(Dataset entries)
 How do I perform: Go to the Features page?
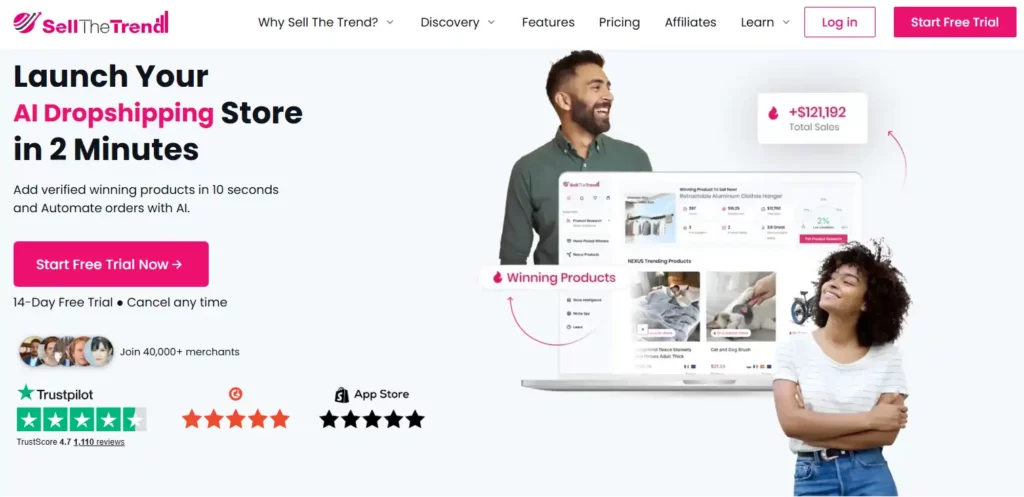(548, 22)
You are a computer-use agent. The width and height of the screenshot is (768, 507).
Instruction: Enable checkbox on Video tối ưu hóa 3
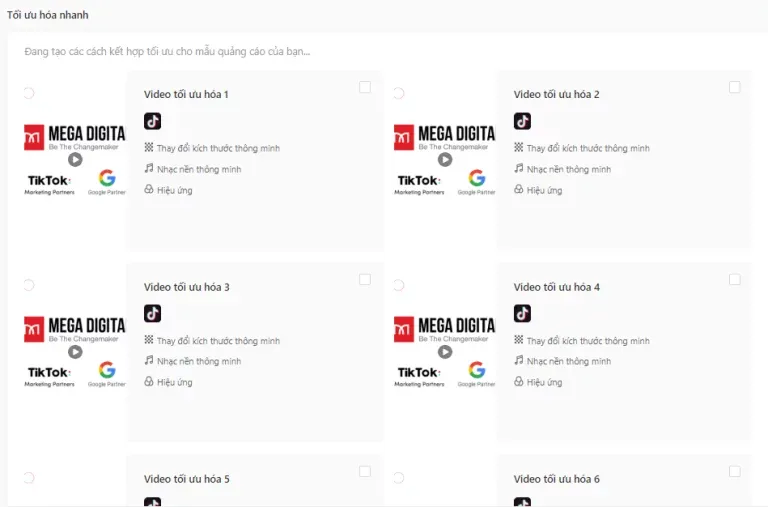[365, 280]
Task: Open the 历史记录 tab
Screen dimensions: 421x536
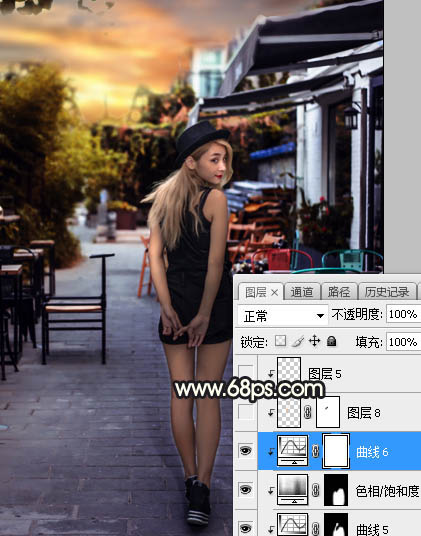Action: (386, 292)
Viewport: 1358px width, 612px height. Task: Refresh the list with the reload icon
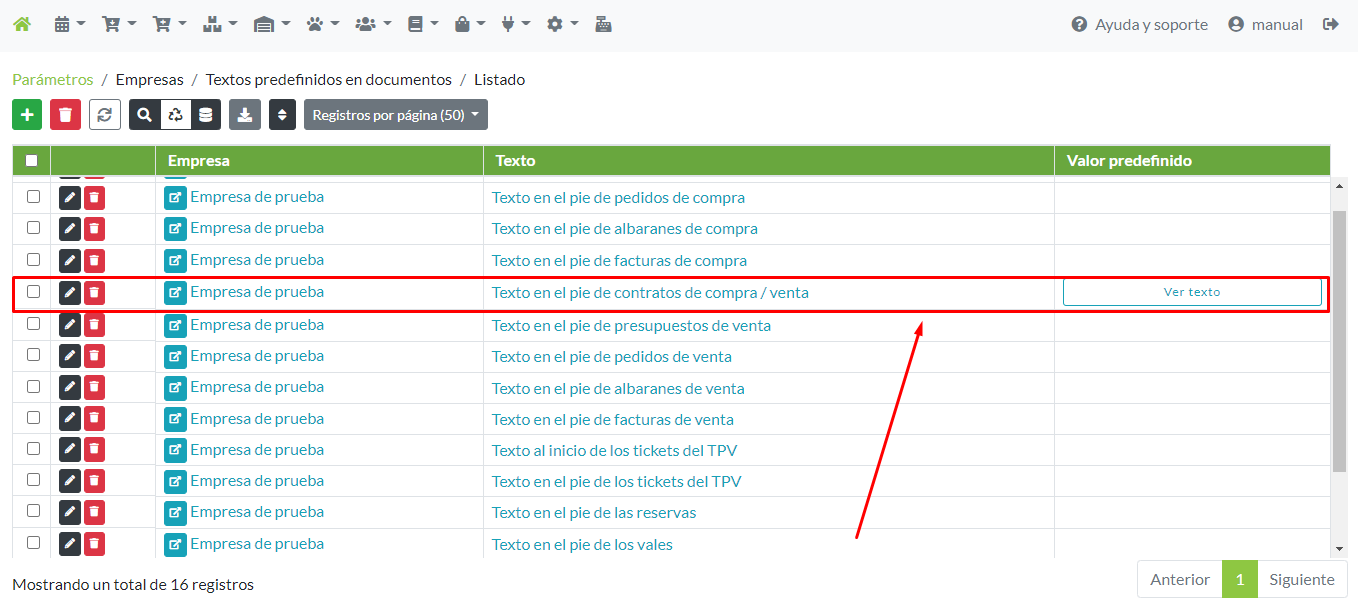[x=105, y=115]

EXERCISE DETAILS:
In your answer, repeat all the entries exactly, but leave out the pictures.

EXERCISE RESULT:
 How do I perform: Go to the Features page?
(548, 22)
You are a computer-use agent. The width and height of the screenshot is (768, 507).
Instruction: Enable checkbox on Video tối ưu hóa 3
[365, 280]
Task: Open the 历史记录 tab
Screen dimensions: 421x536
Action: (386, 292)
Viewport: 1358px width, 612px height. Task: Refresh the list with the reload icon
[x=105, y=115]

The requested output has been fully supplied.